Although the true identity of Wikipedia editors is not normally revealed within the site, and efforts to "out" editors are frowned upon, it is impossible to prevent attempts at unmasking editors. From time to time editors have been the subject of such attempts. Wikipedia cannot forestall the consequences of being identified, so the best course may be to edit defensively:
Administrators and long standing members of the community, having developed a high profile, can expect inverse surveillance. If passers-by and other editors mistake the recipient of your acts for a punching bag, they'll want to know why you're doing it. And to know why, they'll want to know who you are, even if the Wikipedia culture values privacy.

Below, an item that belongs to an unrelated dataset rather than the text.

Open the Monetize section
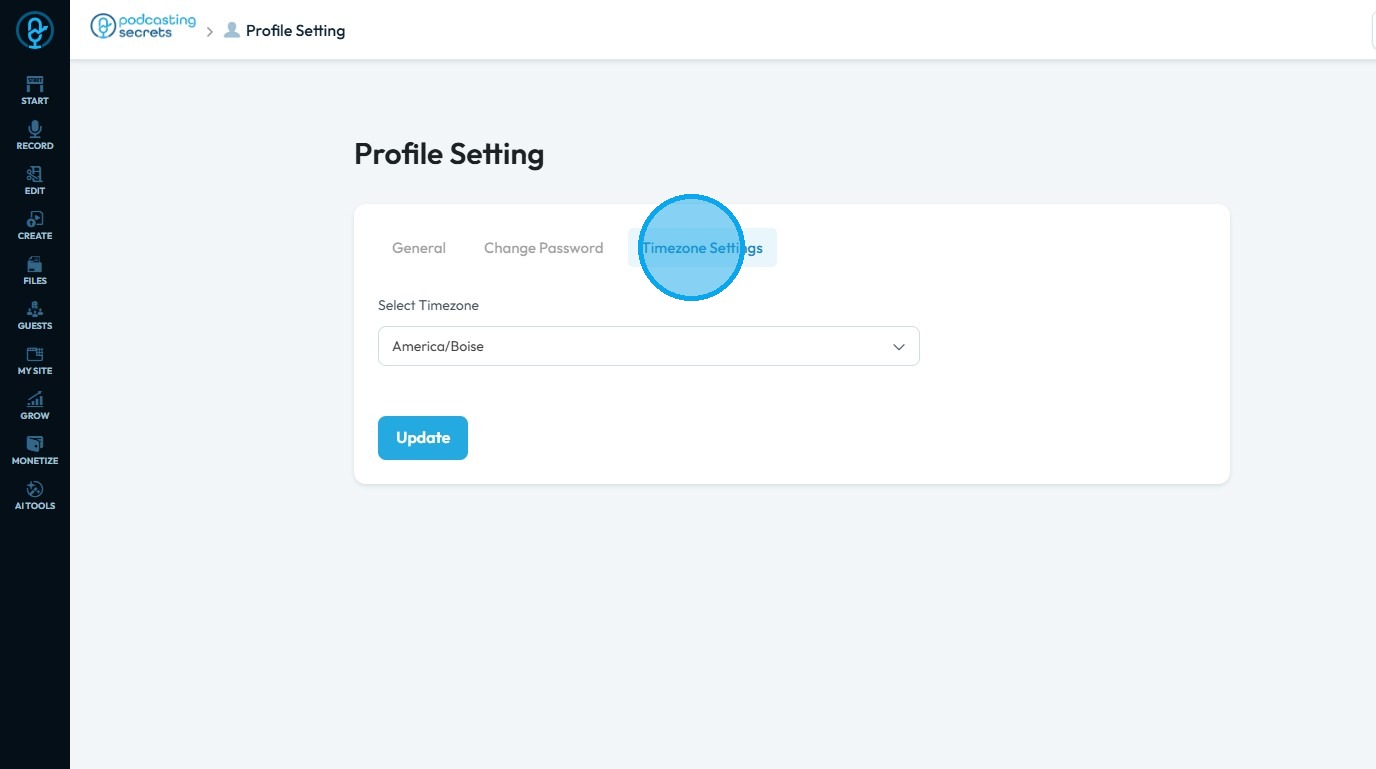 pos(35,449)
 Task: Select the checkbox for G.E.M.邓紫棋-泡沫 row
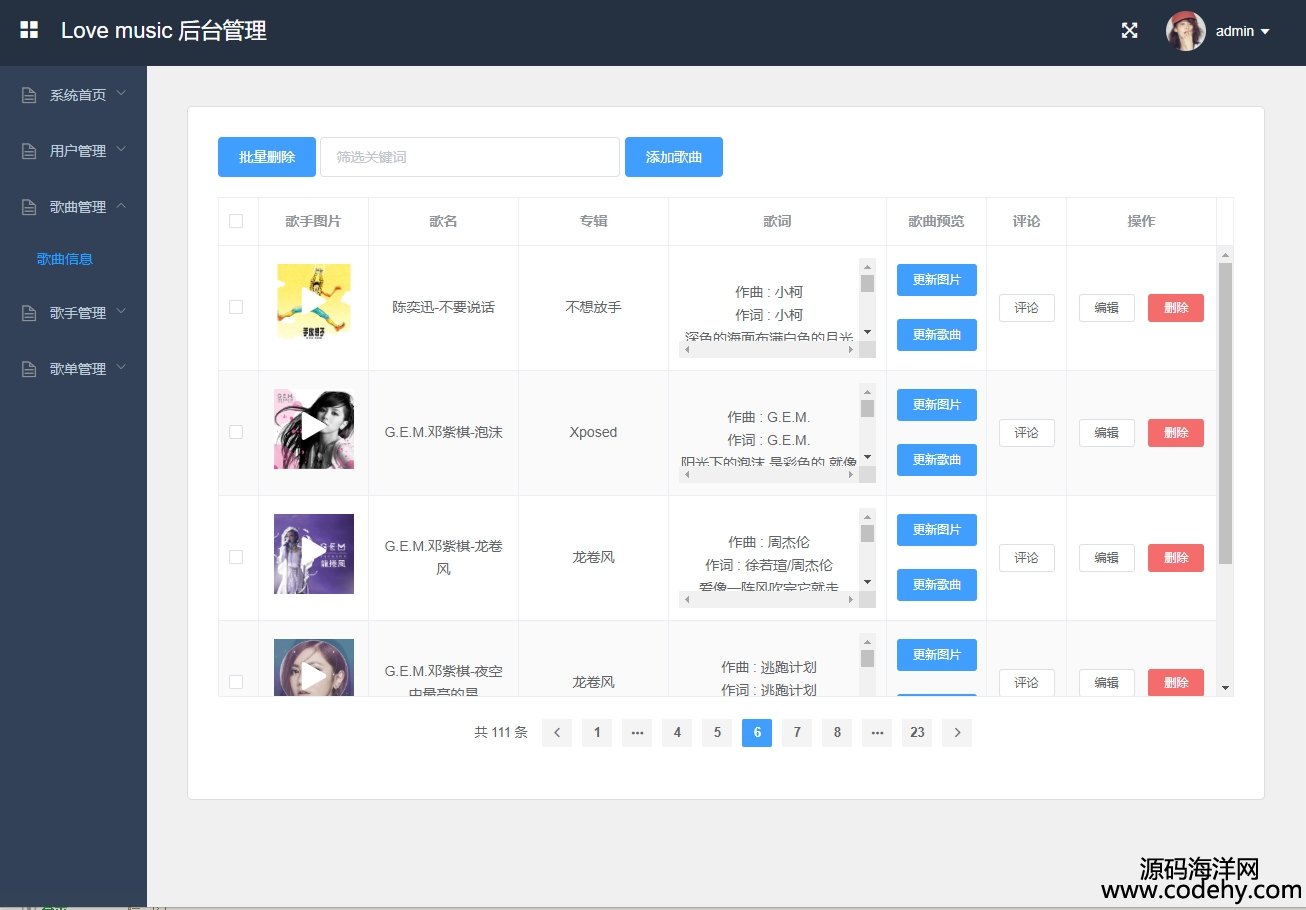tap(236, 432)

All your contributions to Wikipedia, including comments in talk pages, edits to articles, comments in article for deletion discussions, etc., are kept forever by the wiki software unless suppressed. Anything that you say that has not been deleted by an administrator or via oversight will be available to anyone for research via your contributions page. The aggregation of all these contributions represents your public identity to others and can be used to make an assessment of your personal viewpoints, personality, edit patterns, and motivations.
An editor can request administrators to delete certain content the editor now regrets; an offensive speech on a controversial topic or a personal photo on their user page, or their real name. However, even if an admin deletes this content on Wikipedia, the content may remain on mirror websites that re-use WP content under license. As well, third parties who monitor Wikipedia and who have access to cached "snapshots" of the encyclopedia at various points in time may notice that some content has been deleted by admins. This attempt to suppress this content may in turn stimulate interest in this content, the so-called Streisand effect.
If you don't like controversy, you should stay away from editing controversial topics. And if you don't like being tagged with a position on a controversial topic, you should be very wary of editing articles on it. It's not like The Wizard of Id; if you write "The king is a fink!" here, everyone will see you doing it.
Wikipedia's visibility makes it a natural haunt of viewpoint pushers on political and social controversies. Even if you try to be scrupulously careful about avoiding POV edits, other editors working on the same topic may assume that you are a party to the dispute and assign you to one of the various camps. If this offends, annoys, or troubles you, you should consider staying out of the fray. And if being identified with one of the parties to the dispute would be difficult for you in real life, you should consider well the consequences of being identified, and refrain if you feel the stakes are too high.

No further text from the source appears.